**Tasks to perform**
A – List the three EEG sleep variables named in the abstract.
B – From the abstract, reproduce the text from "Objective: The authors" up to and including "responsive to psychotherapy.".

**Provided text**
------------------------------------

Objective: The authors tested the hypothesis that patients whose episodes of major depression evidenced more neurobiological disturbance would be less responsive to psychotherapy.
Method: The study subjects were outpatients who were given a diagnosis of recurrent major depressive disorder (unipolar or bipolar II), according to the Research Diagnostic Criteria, following an interview with the Schedule for Affective Disorders and Schizophrenia. They were classified into a group with normal sleep profiles (N = 50) and a group with abnormal sleep profiles (N = 41) on the basis of a validated index score derived from three EEG sleep variables monitored for 2 nights: sleep efficiency, REM latency, and REM density. The groups' responses to short-term interpersonal psychotherapy were compared by means of chi-square tests and life table and random effects model analyses. Responses to the addition of pharmacotherapy for subjects who did not respond to interpersonal psychotherapy were also compared.
Results: The patients with abnormal sleep profiles had significantly poorer clinical outcomes with respect to symptom ratings, attrition rates, and remission rates than the patients with more normal sleep profiles. Seventy-five percent of the patients who did not respond to interpersonal psychotherapy had remissions during subsequent pharmacotherapy.

------------------------------------

**Data shown**
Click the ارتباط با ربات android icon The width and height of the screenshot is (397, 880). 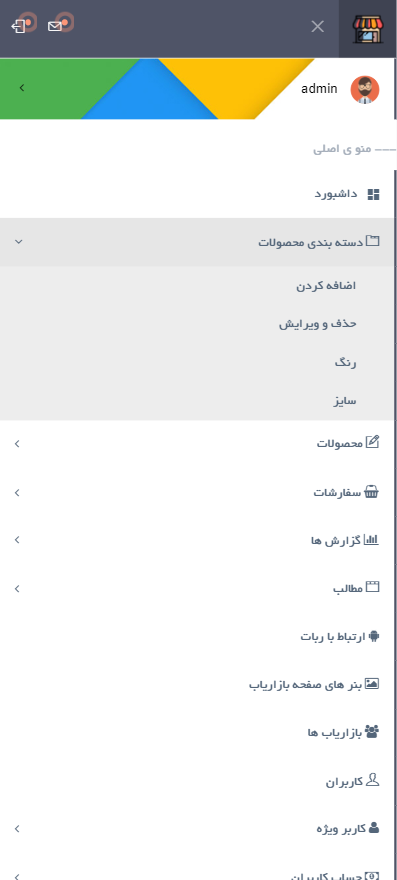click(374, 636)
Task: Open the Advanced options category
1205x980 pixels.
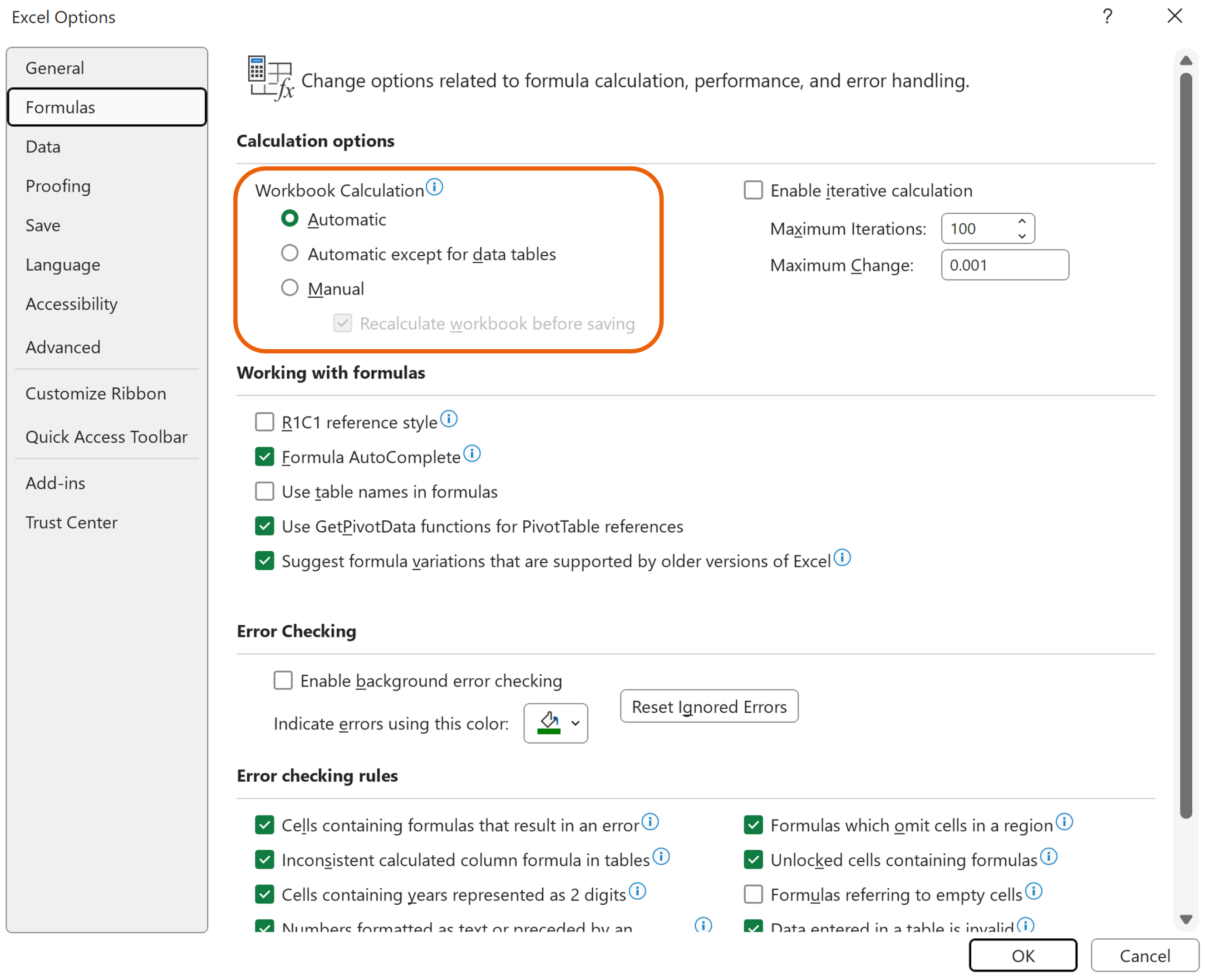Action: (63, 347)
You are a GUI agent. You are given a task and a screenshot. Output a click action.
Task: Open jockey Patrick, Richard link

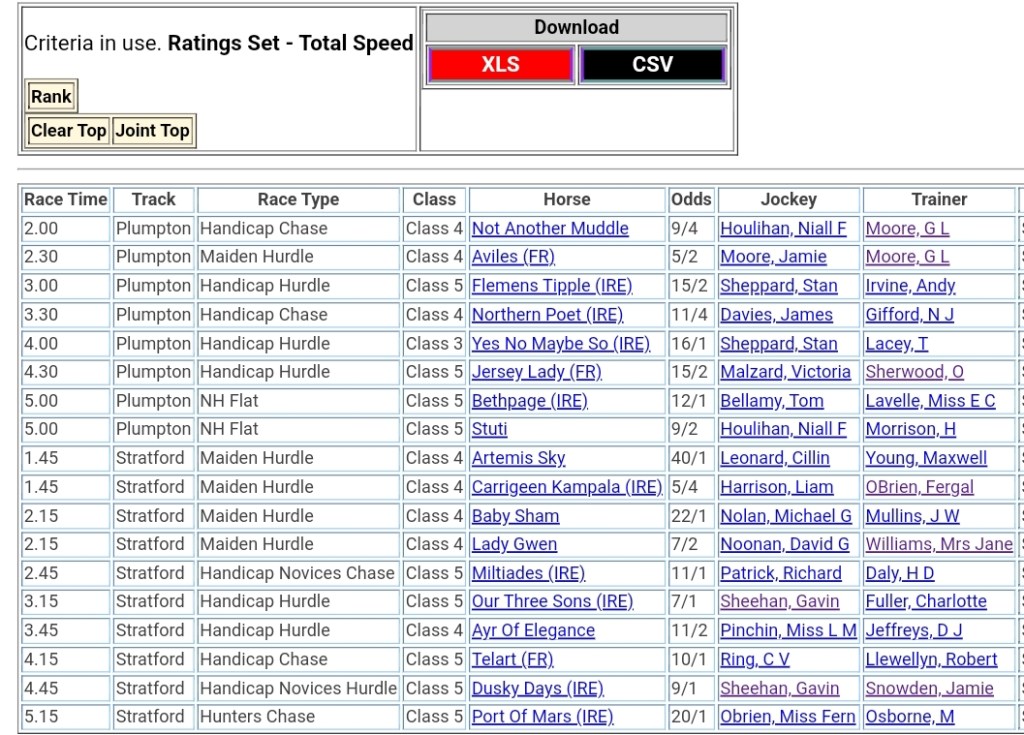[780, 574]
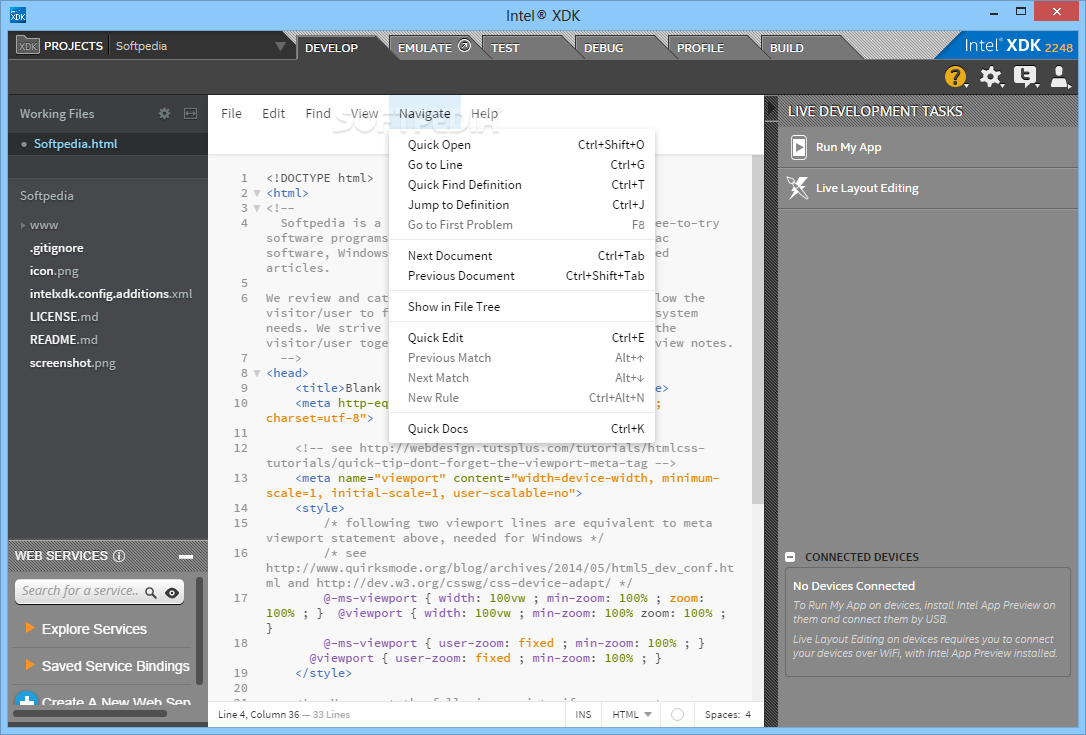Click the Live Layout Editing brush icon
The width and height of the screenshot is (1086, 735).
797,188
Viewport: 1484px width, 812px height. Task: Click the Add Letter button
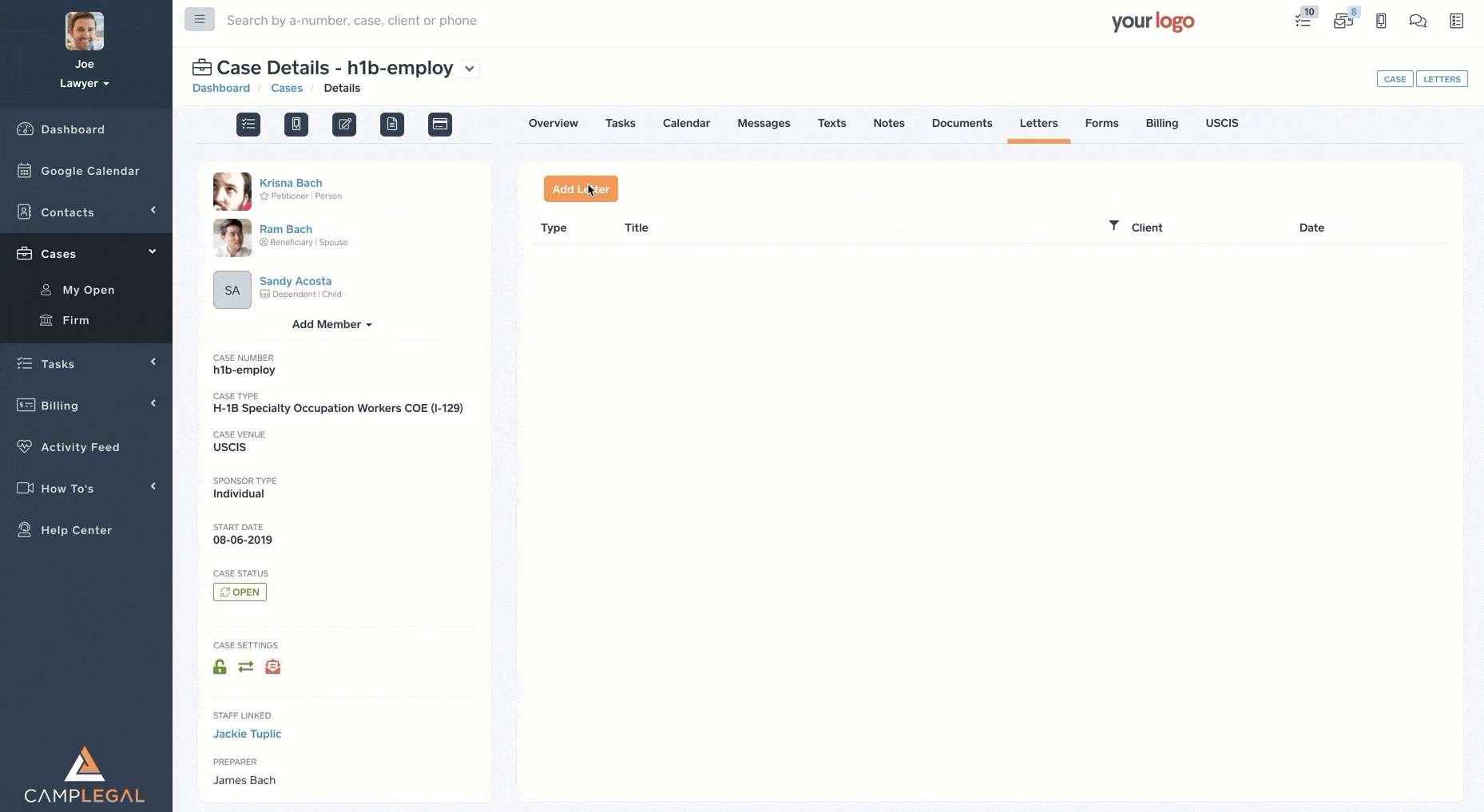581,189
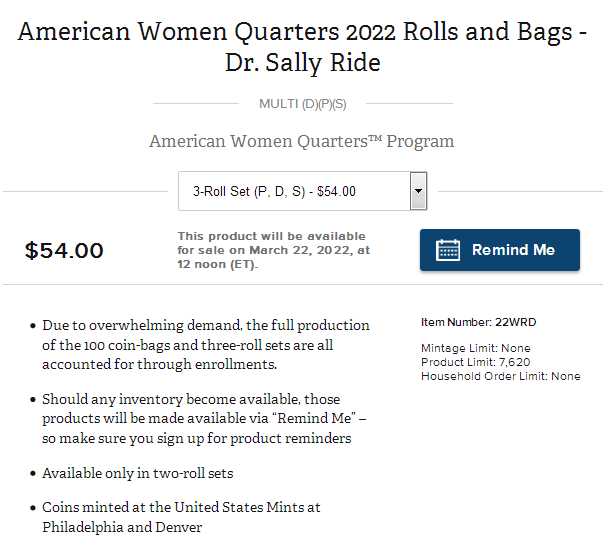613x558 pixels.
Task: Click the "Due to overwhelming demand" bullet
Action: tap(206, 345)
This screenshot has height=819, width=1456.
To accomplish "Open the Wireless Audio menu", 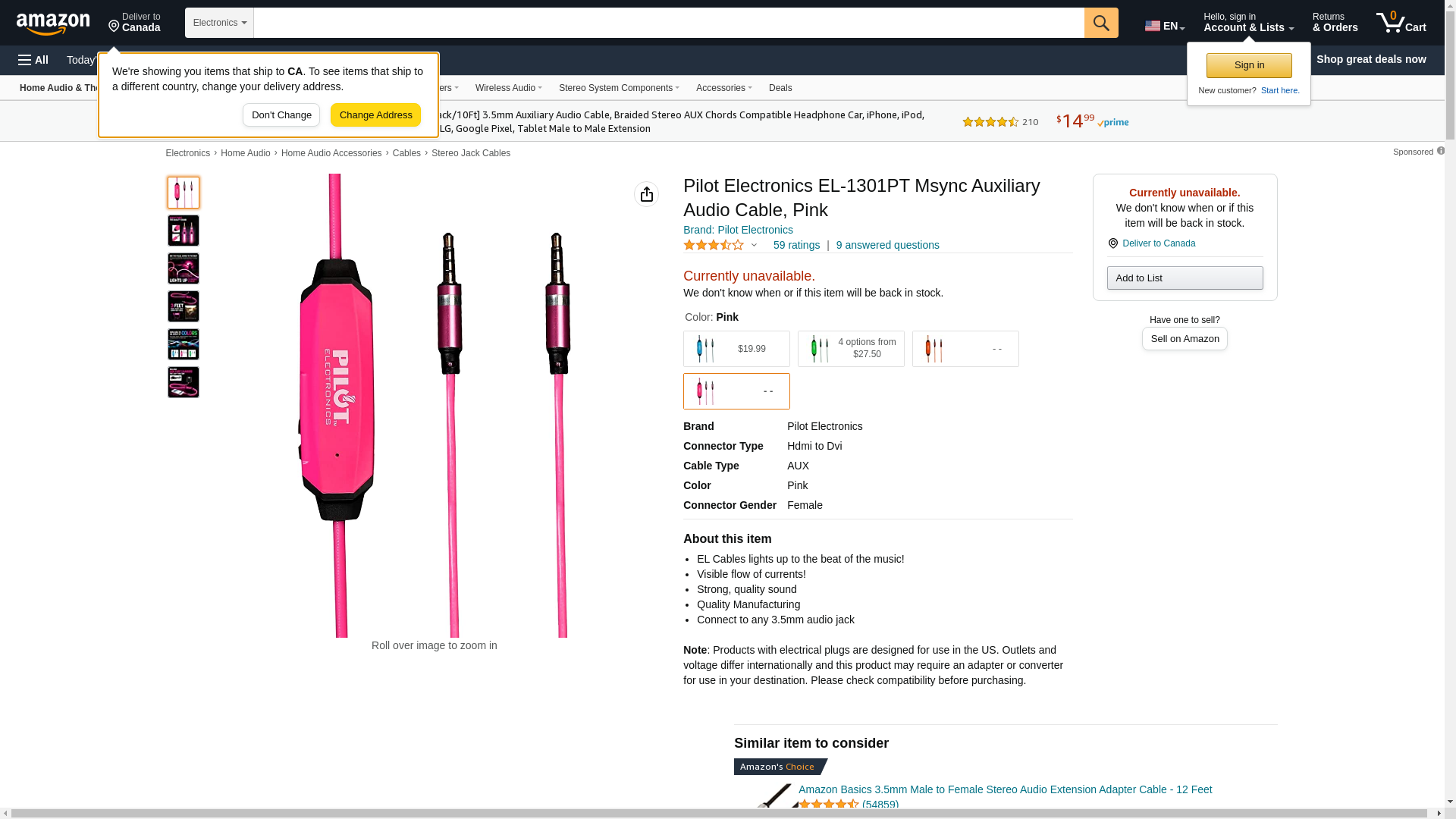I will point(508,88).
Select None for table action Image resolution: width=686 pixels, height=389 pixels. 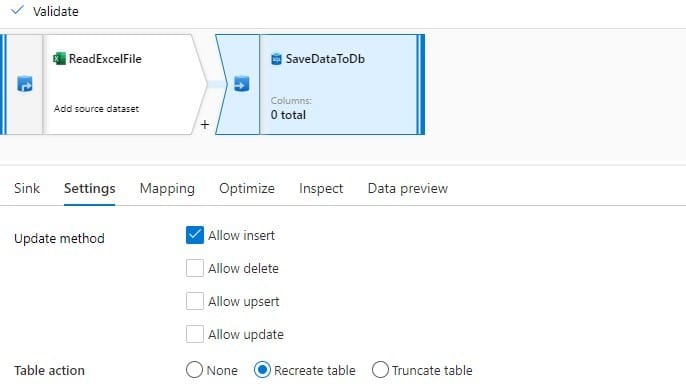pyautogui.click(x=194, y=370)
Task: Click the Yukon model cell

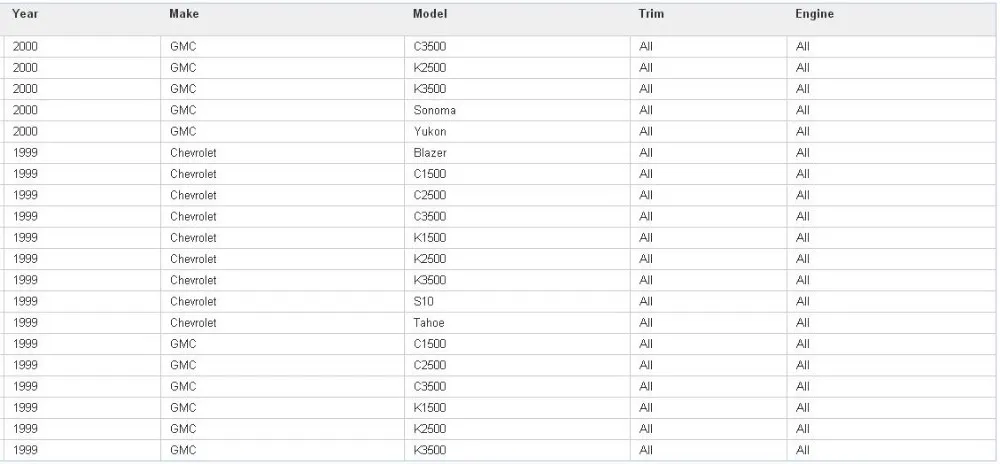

------------------------------------

**Answers in order**
A – sleep efficiency, REM latency, REM density

B –
Objective: The authors tested the hypothesis that patients whose episodes of major depression evidenced more neurobiological disturbance would be less responsive to psychotherapy.